━━━━━ Input records
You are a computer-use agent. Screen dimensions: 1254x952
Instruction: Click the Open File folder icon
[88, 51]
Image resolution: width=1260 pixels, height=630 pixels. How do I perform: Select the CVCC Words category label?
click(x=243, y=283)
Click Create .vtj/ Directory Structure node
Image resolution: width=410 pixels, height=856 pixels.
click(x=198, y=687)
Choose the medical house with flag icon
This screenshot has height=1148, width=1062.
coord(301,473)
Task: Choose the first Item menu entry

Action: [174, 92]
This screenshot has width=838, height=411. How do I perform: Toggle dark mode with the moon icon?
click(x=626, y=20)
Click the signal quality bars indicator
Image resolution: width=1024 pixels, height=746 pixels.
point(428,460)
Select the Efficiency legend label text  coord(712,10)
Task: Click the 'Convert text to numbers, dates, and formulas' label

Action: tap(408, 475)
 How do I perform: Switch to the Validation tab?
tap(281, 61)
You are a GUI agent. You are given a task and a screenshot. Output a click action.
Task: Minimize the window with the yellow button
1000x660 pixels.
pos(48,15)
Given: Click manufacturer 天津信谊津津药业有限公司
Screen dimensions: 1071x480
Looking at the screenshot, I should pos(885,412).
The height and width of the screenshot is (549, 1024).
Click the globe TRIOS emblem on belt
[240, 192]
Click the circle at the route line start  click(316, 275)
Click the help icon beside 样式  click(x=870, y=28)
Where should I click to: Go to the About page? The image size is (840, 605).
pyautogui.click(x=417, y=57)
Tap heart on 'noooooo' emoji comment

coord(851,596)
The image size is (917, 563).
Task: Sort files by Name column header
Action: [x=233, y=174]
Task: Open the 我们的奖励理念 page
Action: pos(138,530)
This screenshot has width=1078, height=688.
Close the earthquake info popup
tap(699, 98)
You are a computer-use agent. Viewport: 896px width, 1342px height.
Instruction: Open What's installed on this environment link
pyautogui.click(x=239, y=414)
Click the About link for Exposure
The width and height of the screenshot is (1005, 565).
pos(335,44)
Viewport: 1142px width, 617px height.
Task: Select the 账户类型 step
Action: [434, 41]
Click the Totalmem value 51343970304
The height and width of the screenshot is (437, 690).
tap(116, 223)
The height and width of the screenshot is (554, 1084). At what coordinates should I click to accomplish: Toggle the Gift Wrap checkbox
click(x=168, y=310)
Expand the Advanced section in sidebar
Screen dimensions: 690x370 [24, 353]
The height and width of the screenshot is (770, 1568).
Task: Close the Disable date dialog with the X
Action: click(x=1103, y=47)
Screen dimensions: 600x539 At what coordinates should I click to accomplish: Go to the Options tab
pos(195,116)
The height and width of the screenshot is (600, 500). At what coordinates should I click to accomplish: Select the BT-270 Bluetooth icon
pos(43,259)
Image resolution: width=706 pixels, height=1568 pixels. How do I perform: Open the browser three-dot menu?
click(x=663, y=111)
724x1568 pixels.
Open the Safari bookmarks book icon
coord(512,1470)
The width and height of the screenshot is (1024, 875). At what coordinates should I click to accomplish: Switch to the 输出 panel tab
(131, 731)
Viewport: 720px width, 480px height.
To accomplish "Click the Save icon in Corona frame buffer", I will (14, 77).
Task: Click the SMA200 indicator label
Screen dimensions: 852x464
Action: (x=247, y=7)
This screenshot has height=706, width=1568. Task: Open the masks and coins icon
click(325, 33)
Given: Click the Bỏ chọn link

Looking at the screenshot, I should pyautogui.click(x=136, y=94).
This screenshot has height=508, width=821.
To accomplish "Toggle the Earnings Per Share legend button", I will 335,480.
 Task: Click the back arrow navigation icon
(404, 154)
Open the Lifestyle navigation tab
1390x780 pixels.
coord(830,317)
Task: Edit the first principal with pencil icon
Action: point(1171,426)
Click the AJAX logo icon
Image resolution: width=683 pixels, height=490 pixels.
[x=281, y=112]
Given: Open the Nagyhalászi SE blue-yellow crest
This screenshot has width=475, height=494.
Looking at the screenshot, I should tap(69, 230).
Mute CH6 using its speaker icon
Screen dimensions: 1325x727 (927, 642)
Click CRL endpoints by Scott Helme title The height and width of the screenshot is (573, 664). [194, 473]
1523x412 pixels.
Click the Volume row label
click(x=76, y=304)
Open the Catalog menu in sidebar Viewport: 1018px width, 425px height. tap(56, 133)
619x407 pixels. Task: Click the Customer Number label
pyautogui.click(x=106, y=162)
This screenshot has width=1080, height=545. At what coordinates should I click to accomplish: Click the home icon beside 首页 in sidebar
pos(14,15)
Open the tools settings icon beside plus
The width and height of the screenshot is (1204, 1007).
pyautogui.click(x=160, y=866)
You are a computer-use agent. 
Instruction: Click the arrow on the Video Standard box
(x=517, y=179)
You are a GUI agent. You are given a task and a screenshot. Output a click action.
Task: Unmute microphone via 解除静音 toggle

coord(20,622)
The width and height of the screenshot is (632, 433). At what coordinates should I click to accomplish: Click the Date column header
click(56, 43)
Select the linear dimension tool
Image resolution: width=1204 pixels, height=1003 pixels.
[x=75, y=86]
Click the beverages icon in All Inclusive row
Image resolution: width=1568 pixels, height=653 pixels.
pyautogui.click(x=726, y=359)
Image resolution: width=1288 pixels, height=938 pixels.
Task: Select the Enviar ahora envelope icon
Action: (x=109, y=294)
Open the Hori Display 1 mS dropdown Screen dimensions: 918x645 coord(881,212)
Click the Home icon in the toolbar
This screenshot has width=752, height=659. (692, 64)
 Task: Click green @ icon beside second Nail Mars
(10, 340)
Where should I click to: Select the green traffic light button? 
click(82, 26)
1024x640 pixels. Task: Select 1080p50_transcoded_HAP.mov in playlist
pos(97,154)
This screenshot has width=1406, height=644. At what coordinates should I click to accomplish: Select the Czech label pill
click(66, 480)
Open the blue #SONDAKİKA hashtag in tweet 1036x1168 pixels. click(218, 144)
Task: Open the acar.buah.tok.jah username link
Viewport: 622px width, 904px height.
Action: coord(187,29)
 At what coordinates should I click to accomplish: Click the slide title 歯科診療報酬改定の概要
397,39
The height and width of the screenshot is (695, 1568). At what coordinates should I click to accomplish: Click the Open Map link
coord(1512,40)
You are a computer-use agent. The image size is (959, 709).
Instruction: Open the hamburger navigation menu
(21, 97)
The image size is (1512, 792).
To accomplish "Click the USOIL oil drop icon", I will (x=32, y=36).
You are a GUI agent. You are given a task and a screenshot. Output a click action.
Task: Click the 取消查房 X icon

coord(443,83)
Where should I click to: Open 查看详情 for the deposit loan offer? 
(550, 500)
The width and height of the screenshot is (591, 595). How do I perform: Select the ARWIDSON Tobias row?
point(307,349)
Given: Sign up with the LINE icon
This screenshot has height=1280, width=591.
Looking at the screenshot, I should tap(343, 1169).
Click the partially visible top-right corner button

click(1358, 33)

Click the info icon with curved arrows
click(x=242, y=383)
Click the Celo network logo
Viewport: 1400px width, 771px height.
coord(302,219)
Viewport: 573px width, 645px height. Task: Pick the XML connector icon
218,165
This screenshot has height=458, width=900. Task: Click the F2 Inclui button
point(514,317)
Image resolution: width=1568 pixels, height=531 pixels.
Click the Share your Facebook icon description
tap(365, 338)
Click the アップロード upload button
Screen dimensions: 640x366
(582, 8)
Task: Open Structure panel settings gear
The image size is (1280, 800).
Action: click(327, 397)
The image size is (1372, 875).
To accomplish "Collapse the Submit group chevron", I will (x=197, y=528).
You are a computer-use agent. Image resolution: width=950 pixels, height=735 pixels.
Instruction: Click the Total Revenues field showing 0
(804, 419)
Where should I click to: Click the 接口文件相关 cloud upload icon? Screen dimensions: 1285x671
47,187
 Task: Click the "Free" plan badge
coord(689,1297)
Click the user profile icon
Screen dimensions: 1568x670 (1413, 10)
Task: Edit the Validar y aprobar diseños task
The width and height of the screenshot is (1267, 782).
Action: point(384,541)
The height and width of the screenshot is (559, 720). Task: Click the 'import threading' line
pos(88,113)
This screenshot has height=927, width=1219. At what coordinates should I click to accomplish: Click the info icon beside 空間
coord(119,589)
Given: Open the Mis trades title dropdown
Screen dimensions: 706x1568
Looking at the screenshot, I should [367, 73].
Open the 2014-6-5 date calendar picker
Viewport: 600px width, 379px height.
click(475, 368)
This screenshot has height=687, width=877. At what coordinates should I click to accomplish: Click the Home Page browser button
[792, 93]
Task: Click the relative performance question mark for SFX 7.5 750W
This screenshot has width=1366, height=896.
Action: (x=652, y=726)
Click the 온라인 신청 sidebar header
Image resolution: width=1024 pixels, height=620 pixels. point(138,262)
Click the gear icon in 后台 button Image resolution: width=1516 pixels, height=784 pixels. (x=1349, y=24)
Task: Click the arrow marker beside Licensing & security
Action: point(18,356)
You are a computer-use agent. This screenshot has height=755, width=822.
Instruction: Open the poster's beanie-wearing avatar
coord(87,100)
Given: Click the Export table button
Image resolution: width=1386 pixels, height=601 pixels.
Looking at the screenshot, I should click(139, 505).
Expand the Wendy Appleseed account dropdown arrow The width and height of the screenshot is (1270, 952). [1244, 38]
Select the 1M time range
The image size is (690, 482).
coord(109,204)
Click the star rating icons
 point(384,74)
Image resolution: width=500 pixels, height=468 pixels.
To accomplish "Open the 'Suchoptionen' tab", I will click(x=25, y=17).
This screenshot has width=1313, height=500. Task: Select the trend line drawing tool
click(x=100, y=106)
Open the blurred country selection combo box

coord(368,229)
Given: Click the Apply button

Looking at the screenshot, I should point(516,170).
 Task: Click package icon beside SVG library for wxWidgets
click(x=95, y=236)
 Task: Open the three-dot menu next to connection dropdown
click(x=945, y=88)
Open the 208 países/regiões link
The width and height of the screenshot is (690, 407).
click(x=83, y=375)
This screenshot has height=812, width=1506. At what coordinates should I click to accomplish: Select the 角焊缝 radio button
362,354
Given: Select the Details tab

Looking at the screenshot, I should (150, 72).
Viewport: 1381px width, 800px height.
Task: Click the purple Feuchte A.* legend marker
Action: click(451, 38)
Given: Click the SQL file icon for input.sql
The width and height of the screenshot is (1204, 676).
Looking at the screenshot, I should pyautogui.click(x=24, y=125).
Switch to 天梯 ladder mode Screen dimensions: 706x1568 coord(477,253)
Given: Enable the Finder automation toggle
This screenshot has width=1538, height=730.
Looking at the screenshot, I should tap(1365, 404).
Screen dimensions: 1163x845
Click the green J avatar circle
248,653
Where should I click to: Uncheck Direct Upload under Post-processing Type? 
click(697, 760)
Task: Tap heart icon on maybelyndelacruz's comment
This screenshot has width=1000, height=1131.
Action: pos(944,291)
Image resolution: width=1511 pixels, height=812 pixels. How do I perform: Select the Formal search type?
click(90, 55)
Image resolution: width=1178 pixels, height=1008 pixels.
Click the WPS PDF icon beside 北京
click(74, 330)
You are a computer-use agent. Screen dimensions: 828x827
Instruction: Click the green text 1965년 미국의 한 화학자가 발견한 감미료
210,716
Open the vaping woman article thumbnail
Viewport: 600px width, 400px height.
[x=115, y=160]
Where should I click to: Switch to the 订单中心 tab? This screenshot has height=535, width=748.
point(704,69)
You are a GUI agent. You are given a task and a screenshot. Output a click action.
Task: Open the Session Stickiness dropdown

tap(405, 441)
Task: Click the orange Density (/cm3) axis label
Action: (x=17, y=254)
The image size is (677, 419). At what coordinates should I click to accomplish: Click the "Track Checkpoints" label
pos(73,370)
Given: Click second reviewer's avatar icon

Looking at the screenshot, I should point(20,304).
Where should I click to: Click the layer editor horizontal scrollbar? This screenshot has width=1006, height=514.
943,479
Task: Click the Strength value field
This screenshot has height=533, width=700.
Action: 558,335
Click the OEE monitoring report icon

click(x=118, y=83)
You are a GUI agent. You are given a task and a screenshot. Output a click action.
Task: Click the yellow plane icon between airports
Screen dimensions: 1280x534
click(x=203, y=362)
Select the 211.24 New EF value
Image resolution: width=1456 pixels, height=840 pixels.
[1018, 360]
━━━━━━━━━━
• [Instructions to follow]
Which lines in the data above contain "computer"? Show each one.

• [Reply to the task]
You are a computer-use agent. Screen dimensions: 1254x952
You are a computer-use agent. Viewport: 896px width, 1342px height.
You are a computer-use agent. 
You are a computer-use agent. The image size is (959, 709).
You are a computer-use agent. Image resolution: width=950 pixels, height=735 pixels.
You are a computer-use agent. This screenshot has height=755, width=822.
You are a computer-use agent. Screen dimensions: 828x827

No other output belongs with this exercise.